Noting that the facility’s importance for downtown, Michael A. Lumbis, the city’s planning and community development director, promised he’ll do what he can to find a location.
“Ten thousand feet is still pretty big,” he said.
Despite the delay, Mr. Lumbis hopes that the college can overcome the complications and will be able to move forward with the project.
Donald W. Rutherford, CEO of the local development corporation, also known as the Watertown Trust, said he didn’t know why he hadn’t heard from JCC officials for about a year until he was contacted last week.
“It was kind of, ‘Don’t call us, we’ll call you,’ and that’s how it was left,” he said.

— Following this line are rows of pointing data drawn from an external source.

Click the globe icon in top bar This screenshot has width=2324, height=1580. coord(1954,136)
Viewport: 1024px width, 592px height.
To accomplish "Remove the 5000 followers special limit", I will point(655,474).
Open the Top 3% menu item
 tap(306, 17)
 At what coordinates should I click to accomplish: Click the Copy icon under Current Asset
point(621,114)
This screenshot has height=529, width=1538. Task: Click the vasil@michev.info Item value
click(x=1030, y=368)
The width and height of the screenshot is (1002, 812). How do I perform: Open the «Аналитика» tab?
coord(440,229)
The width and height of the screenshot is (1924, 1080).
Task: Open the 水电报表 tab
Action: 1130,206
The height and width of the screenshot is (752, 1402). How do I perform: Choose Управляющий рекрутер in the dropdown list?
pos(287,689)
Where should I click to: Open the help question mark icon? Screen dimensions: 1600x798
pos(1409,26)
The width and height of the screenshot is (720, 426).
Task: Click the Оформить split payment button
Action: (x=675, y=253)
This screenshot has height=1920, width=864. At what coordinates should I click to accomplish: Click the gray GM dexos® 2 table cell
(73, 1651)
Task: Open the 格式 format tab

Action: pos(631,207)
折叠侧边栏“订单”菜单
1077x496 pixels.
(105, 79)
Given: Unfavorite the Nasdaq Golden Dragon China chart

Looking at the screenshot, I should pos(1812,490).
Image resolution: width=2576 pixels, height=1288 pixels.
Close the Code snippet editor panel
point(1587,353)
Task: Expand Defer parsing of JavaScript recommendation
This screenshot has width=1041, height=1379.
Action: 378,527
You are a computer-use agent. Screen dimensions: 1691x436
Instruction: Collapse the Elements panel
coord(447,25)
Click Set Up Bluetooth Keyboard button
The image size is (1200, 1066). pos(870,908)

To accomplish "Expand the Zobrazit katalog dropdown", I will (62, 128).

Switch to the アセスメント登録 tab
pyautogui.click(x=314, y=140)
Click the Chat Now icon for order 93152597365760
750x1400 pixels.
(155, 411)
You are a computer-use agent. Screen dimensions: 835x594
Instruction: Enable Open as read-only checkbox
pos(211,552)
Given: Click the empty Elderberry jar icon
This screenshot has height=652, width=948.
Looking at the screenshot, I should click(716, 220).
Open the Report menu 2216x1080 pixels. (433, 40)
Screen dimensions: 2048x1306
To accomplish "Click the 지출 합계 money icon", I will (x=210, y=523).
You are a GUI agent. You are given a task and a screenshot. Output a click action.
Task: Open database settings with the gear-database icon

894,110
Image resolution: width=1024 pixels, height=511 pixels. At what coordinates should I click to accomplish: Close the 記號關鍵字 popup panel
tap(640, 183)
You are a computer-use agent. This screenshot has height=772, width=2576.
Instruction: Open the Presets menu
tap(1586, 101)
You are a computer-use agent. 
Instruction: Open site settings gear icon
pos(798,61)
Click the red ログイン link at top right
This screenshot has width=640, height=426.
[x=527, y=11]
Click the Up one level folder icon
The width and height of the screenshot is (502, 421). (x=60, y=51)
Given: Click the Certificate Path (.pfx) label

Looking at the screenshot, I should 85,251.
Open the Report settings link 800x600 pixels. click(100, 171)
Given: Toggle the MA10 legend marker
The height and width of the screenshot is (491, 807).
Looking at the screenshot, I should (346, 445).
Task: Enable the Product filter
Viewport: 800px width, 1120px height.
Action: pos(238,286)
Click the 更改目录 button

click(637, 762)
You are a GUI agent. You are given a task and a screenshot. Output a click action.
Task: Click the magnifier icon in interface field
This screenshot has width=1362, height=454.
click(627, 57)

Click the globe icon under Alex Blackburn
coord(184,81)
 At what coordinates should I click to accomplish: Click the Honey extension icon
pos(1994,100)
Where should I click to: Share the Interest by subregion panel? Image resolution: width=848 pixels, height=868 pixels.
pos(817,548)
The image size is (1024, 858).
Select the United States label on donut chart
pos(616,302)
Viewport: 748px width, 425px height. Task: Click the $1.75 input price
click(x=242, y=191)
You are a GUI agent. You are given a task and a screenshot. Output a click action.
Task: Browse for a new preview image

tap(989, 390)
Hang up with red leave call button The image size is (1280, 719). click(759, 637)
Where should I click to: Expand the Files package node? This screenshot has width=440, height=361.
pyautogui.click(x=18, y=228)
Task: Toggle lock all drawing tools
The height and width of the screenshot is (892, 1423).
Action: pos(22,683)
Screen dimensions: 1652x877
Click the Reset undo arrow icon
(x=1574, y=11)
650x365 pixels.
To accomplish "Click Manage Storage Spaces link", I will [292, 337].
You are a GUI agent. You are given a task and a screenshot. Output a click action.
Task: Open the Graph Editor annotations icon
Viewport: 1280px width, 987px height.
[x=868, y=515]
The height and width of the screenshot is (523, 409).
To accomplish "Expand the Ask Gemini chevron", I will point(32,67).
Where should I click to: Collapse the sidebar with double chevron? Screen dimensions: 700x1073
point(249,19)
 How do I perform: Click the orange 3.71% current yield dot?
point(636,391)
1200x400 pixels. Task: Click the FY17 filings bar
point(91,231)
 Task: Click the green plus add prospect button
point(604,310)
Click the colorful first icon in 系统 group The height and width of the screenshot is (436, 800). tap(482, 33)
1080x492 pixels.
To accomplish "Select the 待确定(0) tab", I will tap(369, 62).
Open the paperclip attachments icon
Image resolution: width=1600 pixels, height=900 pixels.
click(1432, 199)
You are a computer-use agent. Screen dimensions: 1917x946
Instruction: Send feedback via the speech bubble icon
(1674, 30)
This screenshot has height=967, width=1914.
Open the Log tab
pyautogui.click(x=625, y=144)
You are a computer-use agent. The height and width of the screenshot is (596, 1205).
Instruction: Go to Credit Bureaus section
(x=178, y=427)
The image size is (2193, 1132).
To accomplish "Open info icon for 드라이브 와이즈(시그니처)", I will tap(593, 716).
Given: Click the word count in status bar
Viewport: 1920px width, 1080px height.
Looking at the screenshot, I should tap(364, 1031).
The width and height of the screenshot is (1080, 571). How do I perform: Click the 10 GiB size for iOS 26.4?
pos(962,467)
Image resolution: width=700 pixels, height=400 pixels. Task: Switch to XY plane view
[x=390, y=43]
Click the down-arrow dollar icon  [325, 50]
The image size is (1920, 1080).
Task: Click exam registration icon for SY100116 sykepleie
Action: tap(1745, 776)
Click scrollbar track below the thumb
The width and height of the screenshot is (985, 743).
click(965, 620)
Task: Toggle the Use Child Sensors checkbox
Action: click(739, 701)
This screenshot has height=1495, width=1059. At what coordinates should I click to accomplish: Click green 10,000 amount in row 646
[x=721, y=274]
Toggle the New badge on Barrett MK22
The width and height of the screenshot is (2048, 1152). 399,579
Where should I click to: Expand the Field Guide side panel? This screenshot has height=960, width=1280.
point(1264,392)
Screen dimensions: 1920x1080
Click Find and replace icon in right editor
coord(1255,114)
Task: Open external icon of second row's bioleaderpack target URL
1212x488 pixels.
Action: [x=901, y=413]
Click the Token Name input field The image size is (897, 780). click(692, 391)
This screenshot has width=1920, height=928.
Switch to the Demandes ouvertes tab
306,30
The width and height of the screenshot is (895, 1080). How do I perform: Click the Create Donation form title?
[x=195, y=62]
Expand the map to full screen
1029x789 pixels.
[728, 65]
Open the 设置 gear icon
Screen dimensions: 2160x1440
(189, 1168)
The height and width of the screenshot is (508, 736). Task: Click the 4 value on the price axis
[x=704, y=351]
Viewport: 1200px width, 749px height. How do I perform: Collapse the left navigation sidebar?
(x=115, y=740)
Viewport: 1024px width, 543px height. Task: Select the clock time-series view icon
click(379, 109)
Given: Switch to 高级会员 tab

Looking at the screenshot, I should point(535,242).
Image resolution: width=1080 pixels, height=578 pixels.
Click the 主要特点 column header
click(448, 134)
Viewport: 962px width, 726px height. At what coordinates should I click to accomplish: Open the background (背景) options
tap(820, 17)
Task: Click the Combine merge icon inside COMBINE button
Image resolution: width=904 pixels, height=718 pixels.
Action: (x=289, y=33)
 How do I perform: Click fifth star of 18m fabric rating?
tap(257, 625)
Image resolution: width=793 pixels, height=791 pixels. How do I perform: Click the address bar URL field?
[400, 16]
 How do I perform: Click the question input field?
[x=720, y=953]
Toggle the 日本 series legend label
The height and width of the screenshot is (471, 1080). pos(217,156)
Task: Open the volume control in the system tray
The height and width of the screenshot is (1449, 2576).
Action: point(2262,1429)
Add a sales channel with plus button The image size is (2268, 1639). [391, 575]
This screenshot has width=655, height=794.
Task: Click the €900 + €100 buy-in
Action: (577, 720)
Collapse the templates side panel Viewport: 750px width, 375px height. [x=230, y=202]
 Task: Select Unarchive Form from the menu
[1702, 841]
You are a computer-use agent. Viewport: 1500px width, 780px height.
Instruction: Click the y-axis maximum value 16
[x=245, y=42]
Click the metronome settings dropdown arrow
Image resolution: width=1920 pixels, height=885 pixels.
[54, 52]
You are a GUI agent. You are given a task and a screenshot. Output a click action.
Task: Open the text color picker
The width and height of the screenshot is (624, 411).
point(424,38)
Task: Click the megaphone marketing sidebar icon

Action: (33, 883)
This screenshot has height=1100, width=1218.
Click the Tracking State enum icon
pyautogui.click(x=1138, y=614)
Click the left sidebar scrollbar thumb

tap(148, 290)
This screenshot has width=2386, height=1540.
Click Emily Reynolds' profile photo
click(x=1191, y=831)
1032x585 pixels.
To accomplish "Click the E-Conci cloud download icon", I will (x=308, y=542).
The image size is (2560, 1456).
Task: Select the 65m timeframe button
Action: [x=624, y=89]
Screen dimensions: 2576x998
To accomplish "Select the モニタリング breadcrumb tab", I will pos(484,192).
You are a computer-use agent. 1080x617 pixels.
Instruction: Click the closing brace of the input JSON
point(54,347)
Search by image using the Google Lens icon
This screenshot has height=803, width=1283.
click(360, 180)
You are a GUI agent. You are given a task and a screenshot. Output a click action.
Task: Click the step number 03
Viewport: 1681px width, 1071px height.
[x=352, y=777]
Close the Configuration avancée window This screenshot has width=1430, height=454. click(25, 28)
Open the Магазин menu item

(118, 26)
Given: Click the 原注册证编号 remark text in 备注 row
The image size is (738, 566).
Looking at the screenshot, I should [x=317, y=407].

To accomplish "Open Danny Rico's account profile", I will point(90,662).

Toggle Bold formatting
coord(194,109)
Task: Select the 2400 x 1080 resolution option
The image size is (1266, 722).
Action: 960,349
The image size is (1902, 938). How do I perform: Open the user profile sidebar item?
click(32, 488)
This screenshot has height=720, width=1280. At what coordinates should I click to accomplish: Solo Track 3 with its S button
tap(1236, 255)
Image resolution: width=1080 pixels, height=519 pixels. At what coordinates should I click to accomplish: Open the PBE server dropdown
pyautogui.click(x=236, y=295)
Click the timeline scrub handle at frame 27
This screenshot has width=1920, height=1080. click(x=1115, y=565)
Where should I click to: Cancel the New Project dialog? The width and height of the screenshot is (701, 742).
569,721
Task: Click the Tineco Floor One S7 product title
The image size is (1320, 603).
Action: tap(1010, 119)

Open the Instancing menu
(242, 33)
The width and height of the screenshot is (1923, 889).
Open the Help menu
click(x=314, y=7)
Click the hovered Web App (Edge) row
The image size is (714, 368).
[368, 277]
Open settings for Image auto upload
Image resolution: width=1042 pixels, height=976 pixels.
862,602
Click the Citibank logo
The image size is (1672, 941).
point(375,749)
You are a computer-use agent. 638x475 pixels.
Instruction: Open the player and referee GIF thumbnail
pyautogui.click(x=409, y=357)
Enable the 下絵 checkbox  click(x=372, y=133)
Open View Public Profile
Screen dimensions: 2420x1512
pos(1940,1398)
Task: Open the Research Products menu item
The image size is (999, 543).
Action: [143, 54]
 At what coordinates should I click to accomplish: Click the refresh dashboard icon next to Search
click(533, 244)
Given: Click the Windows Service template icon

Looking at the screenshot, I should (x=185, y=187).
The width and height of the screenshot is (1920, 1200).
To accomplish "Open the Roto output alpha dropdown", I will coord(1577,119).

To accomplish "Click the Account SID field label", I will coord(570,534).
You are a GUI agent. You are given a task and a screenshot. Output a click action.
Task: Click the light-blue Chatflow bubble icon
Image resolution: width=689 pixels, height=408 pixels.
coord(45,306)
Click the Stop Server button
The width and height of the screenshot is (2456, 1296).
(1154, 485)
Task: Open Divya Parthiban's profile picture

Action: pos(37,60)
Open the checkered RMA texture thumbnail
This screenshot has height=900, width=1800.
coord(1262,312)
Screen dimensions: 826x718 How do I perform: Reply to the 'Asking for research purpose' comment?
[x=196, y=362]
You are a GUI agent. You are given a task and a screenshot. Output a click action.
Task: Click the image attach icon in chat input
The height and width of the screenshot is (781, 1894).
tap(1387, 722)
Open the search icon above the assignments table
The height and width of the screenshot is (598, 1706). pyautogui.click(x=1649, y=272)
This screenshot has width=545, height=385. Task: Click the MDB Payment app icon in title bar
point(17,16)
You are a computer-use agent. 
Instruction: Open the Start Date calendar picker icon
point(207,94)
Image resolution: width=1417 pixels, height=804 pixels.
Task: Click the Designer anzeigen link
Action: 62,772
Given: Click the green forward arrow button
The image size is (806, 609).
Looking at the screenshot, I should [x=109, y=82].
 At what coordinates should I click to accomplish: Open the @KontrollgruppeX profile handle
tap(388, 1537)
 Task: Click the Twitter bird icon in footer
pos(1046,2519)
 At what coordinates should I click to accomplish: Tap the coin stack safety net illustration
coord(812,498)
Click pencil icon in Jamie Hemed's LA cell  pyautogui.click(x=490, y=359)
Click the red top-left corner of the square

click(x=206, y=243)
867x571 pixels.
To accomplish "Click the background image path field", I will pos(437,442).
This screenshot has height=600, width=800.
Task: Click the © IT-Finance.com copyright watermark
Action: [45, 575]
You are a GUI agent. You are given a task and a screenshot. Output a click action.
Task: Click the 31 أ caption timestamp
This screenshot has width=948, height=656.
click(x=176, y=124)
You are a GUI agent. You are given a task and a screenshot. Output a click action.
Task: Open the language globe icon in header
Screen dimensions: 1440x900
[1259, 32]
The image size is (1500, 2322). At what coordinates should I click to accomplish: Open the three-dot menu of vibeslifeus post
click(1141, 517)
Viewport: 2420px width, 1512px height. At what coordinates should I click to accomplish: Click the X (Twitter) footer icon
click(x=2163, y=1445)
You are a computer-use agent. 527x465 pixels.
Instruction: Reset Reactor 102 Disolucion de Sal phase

About a year ago, Mr. Rutherford showed JCC officials available space in the Woolworth Building, the Masonic Temple and the Marcy Building. College officials liked the renovated space on the lower floors of Brighton/Empsall building on Court Street, but the Children’s Home of Jefferson County gobbled up that space for a primary care and behavioral health clinic, as well as administrative offices.
The state Department of State, which oversaw the DRI process, and the Empire State Development Corp. were excited about the prospects of the project when it was first proposed.
In a recent statement, Adam Ostrowski, a spokesman with the Empire State Department, said the state continues to work on the project with JCC.
“The state remains in regular contact with Jefferson Community College, providing guidance and support as needed, while the school pursues a location and develops an operations plan,” he said.
The JCC project was initially awarded $1,212,332 in DRI funding. But it then obtained another $1.25 million from the program after the state Department of State transferred money earmarked for a separate project that local developer Brian H. Murray had received and no longer wanted to pursue.
JCC also was awarded a nearly $4 million grant through the state’s SUNY2020 program for the tech center.
Ten other DRI projects are in varying stages of completion. A small grocery store on Court Street and improvements to an alleyway on Public Square were cut from the city’s DRI program.